Today I didn't go to the football game.  Instead I went to Paul's and he made spaghetti (again.  It's kind of his specialty) and we had ice cream and left over birthday cake while watching the game and then the last part of Disturbia (we made fun of Shia Lebouf's scream).  Then we decided we wanted to go to the fair which was on it's last night in town.  We tried to get more people to go with us, but as it was kind of spontaneous everyone else had other plans.  The fair was kind of a bust because after you pay for parking and pay to get in you have to pay to ride stuff and play games.  We did ride one ride where you are in a rocket shaped thing and you are kind of acting like a pendulum (accept one that doesn't really follow the pendulum rule) and you go upside down and hang there for a couple seconds before you finally swing back down.  All I could think about while riding it was my iPhone is going to somehow, despite how securely it is positioned, fall out of my pocket and into oblivion, and... Final Destination.  Then we went to look at some of the local school art cause it was free.  Then we left to go see Zombie Land which was, if possible, better than I expected.  Despite the hilarity of the movie and the fact that it wasn't serious at all, most of the upcoming movie trailers were all about horrors.  There was Saw (whatever number they're on now), Shutter Island which is a movie about a Mental Hospital on some island and Leonardo DiCaprio tries to speak in an accent that he doesn't have (which is always funny); yet another end of the world movie, and, randomly, New Moon.  I'm kind of ashamed to admit it, but New Moon actually, and despite my protests to these books and movies being so popular, looks kind of good.  Robert Pattinson has a minimal role which is good and Jacob just looks hot.  

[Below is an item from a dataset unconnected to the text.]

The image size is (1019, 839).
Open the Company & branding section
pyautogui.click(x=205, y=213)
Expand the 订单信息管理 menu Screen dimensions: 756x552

Tomorrow I plan to go to church, make pizza at Paul's with friends, and then going to the Corn Maize.  Lubbock does this thing where they make a maze with really cool designs in corn.  I'm pretty freaking excited.  Mazes are awesome.  I've always wanted to be in a Goblet of Fire type maze.  As if mazes weren't fun enough on there own I was thinking earlier that I'm probably going to get my friends to play a game while we're venturing to the centre.  It's going to be like tag, hide n' go seek, and sharks and minnows (minus the water) combined.  I am going to call it Zombie.  I'm sure it speaks for itself, but basically one person (determined by "nose goes") is assigned zombie and has to count to 50 outside of the maze while everyone else tries to get as far as they can away from that person/ toward the centre aka safe zone.  Then the zombie has to go around finding people to tag and, therefore mark as one of there own (that's the sharks and minnows part).  Then soon there will be more zombies than people, determined on how difficult the maze is and how long it takes for everyone to get to the centre and it will just be fun.  There will be a lot of running in the dark maze.  

Because I was thinking all of these zombie maze thoughts, I began thinking about a game Kristina Horner played on her college campus.  It was zombie based and basically there were zombies and normal people and the zombies had to try and attack the normal people.  Except the normal people were loaded with nerf guns.  I think I am going to try and introduce the friends I go to the maze with tomorrow to this idea and have a designated "Zombie Day" on campus and see how many people we could get in on it.  I was thinking that it would be cool if it was on Halloween, but that lies on a Saturday and I don't think it would be as fun.  It would be a lot cooler if you were part of the resistance and had to look over your shoulder while loaded with a nerf gun on your way to class.  

That's all for now.  I suppose I'll update again tomorrow or the next day with the results of the Corn Maize and pizza making and also if my friends think College Zombie Day is a good or realistic idea or not.  


Currently listening to:  Lot's of stuff.  Michael Buble, Frank Sinatra, Harry Connick, Jr., and Sing Sing Sing.  

Currently reading:  just finished Hunger Games and LOVED IT!!  It was making me a little crazy toward the end.  My college library doesn't have Catching Fire, but I requested it.  I just hope it comes in fast because I am really excited to see what happens next!